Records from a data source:
□ □ □ □ □ □ □
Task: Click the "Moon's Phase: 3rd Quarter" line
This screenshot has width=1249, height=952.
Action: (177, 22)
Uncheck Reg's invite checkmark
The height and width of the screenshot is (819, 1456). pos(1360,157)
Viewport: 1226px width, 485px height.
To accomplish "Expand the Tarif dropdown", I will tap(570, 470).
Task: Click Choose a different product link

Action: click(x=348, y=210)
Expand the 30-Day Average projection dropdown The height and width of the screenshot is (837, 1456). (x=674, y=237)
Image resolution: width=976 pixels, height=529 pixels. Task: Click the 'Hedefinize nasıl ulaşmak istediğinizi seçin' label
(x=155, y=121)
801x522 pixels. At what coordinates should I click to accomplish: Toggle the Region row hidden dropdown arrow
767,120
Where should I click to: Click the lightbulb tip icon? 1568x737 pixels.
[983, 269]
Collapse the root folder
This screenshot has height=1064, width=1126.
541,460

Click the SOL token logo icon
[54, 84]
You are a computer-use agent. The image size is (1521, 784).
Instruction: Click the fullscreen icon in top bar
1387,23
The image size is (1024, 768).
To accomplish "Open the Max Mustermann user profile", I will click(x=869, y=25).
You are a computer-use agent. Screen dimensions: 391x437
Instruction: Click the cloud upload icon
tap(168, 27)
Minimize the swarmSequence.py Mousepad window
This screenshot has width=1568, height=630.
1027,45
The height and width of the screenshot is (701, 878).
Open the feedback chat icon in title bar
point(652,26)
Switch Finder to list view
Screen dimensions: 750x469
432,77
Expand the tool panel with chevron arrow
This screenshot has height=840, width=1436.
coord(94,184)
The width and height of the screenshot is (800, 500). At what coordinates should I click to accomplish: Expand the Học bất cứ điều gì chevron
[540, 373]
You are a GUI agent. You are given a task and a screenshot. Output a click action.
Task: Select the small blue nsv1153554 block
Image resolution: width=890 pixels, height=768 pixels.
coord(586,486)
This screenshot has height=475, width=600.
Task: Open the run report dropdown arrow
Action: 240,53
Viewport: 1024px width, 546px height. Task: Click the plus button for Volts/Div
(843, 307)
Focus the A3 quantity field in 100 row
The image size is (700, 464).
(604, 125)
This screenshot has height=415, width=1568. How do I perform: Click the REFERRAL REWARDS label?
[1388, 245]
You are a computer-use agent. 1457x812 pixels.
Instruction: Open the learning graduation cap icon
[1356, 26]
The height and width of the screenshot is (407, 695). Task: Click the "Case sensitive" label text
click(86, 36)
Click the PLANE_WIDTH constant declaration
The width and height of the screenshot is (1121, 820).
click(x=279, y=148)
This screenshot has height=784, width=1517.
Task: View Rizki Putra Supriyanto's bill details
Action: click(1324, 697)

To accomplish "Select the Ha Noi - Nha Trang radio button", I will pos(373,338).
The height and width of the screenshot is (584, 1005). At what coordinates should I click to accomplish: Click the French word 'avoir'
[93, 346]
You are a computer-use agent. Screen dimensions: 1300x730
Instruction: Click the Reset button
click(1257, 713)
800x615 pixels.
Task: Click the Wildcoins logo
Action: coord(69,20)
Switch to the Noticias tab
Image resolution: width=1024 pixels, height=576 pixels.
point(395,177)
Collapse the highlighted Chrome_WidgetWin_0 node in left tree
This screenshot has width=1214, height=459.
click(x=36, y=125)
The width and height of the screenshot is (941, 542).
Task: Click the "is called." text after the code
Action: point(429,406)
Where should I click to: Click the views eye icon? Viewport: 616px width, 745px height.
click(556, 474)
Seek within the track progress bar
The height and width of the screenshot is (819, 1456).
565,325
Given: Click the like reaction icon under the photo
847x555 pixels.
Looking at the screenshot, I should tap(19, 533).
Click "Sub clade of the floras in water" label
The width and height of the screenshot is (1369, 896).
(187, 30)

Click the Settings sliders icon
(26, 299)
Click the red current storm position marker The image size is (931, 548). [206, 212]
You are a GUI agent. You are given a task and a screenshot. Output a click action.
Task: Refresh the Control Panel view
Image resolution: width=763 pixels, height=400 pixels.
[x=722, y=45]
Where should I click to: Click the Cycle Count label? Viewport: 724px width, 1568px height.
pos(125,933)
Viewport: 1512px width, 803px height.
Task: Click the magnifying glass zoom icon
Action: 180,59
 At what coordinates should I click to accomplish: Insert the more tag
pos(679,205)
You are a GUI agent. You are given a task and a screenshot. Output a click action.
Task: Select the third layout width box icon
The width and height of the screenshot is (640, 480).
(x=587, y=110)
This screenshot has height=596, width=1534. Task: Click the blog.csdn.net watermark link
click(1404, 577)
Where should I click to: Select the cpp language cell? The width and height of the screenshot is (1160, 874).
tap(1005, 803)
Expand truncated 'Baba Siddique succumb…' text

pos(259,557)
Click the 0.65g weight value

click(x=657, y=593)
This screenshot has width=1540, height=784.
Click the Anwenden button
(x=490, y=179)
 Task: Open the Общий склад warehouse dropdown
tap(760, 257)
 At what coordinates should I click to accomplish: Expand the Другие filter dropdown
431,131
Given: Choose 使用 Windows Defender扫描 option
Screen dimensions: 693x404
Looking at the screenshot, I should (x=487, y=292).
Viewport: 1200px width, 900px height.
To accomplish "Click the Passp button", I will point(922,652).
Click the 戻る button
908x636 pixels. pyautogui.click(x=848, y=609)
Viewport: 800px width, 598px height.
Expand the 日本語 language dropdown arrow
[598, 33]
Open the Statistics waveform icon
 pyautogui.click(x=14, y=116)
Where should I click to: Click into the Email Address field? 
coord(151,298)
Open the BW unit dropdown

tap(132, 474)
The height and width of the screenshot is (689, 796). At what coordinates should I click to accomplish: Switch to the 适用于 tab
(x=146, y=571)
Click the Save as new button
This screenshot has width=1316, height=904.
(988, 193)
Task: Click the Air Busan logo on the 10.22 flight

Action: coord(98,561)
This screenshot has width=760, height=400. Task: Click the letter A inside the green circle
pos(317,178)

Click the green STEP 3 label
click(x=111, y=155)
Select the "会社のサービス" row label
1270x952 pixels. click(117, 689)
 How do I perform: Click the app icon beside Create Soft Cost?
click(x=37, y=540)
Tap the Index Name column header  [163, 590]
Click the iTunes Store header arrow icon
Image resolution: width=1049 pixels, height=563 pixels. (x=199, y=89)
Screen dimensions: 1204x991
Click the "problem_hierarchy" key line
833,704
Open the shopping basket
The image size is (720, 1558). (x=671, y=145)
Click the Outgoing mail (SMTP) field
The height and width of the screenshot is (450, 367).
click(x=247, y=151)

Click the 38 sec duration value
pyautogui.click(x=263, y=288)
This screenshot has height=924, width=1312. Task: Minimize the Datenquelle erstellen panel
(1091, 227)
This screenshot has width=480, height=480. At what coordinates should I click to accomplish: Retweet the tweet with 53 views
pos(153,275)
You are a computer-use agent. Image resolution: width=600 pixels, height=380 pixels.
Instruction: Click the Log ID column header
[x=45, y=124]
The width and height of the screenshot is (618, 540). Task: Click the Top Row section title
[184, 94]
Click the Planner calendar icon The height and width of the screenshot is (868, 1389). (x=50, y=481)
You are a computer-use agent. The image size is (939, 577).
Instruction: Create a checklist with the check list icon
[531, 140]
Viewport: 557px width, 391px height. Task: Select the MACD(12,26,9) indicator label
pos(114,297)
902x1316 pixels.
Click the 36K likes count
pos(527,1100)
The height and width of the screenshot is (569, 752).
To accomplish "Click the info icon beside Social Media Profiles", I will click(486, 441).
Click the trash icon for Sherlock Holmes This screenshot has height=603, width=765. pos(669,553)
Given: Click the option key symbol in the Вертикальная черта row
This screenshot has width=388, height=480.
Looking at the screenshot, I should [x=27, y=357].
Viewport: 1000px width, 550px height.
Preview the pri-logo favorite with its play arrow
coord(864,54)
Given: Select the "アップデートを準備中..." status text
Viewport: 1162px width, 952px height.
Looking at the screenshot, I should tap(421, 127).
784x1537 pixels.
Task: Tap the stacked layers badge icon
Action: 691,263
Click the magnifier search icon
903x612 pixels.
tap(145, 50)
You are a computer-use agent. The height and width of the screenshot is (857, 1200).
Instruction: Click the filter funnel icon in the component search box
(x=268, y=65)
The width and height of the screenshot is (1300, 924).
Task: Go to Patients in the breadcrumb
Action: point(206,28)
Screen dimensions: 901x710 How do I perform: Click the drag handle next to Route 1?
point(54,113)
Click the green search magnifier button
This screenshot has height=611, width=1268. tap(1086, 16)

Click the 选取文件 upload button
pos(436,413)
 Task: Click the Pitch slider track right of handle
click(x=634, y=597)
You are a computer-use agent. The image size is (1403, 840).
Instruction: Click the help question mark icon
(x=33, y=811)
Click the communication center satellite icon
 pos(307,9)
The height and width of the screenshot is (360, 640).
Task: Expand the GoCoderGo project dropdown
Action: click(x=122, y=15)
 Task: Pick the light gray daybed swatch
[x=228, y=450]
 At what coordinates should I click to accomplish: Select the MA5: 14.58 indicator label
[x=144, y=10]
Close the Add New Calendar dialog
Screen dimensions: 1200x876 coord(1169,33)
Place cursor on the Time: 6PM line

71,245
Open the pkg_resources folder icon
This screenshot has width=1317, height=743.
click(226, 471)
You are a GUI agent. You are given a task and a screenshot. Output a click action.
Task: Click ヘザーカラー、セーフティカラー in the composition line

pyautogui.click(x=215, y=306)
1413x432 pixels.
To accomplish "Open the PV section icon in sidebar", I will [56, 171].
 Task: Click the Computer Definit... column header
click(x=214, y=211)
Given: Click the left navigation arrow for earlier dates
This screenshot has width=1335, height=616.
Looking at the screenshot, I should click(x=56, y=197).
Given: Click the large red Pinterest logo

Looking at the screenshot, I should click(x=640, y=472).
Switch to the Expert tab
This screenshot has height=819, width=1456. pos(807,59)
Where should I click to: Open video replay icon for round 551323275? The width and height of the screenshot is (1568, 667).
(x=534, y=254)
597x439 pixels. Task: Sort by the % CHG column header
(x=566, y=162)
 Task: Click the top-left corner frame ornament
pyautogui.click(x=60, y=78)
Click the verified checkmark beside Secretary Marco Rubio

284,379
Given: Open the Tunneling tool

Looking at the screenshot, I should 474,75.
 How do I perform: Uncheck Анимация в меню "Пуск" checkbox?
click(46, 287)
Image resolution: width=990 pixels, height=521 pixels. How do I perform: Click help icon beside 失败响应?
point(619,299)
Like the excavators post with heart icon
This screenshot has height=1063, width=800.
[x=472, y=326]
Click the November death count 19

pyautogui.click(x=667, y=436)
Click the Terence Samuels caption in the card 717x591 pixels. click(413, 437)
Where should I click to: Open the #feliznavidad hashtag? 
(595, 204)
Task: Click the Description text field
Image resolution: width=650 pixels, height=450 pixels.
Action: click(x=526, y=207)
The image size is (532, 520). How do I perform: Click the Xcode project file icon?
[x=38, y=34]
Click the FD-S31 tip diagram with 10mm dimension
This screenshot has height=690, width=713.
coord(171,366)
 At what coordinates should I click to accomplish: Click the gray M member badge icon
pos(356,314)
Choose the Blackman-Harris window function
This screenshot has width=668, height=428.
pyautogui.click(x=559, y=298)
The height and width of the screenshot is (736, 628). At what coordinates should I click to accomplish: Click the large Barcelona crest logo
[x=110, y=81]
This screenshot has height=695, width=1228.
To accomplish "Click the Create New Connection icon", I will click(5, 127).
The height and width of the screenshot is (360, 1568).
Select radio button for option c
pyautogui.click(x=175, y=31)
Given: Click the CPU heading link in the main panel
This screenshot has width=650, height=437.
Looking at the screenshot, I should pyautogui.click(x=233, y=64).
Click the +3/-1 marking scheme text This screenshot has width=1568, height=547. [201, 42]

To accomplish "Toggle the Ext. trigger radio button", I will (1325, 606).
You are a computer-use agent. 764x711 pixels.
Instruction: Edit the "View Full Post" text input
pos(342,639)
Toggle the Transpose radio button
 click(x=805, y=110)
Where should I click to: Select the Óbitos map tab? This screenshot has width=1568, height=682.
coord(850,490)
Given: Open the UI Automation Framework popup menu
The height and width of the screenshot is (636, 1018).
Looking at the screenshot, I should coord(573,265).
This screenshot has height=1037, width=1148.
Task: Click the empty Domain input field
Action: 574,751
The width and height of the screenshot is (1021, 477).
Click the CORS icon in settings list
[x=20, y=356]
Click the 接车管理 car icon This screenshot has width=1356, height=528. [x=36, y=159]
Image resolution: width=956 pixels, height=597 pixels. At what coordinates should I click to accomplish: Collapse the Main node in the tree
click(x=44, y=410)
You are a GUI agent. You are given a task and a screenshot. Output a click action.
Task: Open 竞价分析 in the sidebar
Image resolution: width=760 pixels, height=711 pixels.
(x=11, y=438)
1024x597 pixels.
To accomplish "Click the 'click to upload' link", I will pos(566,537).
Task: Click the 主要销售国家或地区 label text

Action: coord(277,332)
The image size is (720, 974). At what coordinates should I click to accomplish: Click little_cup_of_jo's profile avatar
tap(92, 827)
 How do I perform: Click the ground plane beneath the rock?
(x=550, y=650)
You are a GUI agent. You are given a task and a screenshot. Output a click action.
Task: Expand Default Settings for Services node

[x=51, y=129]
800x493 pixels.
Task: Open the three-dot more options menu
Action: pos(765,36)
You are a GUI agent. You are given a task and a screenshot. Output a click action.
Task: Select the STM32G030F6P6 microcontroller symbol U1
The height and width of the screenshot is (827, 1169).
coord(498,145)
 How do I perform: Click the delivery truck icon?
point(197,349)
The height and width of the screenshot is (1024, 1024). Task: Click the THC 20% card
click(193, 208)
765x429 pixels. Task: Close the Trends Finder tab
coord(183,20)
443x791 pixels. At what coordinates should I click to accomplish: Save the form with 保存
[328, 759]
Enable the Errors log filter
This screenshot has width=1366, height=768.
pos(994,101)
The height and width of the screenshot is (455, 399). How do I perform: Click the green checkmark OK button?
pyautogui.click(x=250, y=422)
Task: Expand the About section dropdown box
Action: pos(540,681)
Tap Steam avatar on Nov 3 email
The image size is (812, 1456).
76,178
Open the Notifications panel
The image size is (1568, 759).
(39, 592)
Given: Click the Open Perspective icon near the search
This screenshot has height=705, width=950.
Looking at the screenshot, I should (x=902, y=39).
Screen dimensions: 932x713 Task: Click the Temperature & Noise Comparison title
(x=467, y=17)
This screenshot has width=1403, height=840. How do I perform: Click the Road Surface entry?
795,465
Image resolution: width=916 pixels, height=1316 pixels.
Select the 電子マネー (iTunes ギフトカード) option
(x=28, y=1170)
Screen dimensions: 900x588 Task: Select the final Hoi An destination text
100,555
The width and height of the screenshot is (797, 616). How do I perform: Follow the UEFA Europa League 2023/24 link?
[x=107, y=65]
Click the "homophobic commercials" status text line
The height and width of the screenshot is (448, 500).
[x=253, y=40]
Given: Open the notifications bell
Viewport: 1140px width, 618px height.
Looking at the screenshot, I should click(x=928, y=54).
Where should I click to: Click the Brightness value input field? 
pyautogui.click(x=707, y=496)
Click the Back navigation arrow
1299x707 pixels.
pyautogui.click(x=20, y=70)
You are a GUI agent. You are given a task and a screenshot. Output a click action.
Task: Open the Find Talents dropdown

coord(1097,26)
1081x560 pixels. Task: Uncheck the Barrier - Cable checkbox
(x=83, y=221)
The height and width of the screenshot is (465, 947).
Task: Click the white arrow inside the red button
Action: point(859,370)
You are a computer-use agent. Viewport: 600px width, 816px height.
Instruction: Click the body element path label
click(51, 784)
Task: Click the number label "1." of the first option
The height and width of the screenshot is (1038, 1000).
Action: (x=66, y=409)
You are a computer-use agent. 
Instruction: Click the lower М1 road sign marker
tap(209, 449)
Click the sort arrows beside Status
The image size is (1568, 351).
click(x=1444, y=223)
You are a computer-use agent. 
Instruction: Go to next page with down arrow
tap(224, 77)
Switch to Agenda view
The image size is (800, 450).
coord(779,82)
□ □ □ □ □ □ □
### [The problem]
Restate exactly the lines running from the line with "Screen dimensions: 900x588" to the end of the entries above, both ends included.

### [Response to this task]
Screen dimensions: 900x588 Task: Select the final Hoi An destination text
100,555
The width and height of the screenshot is (797, 616). How do I perform: Follow the UEFA Europa League 2023/24 link?
[x=107, y=65]
Click the "homophobic commercials" status text line
The height and width of the screenshot is (448, 500).
[x=253, y=40]
Given: Open the notifications bell
Viewport: 1140px width, 618px height.
Looking at the screenshot, I should click(x=928, y=54).
Where should I click to: Click the Brightness value input field? 
pyautogui.click(x=707, y=496)
Click the Back navigation arrow
1299x707 pixels.
pyautogui.click(x=20, y=70)
You are a GUI agent. You are given a task and a screenshot. Output a click action.
Task: Open the Find Talents dropdown

coord(1097,26)
1081x560 pixels. Task: Uncheck the Barrier - Cable checkbox
(x=83, y=221)
The height and width of the screenshot is (465, 947).
Task: Click the white arrow inside the red button
Action: point(859,370)
You are a computer-use agent. Viewport: 600px width, 816px height.
Instruction: Click the body element path label
click(51, 784)
Task: Click the number label "1." of the first option
The height and width of the screenshot is (1038, 1000).
Action: (x=66, y=409)
You are a computer-use agent. 
Instruction: Click the lower М1 road sign marker
tap(209, 449)
Click the sort arrows beside Status
The image size is (1568, 351).
click(x=1444, y=223)
You are a computer-use agent. 
Instruction: Go to next page with down arrow
tap(224, 77)
Switch to Agenda view
The image size is (800, 450).
coord(779,82)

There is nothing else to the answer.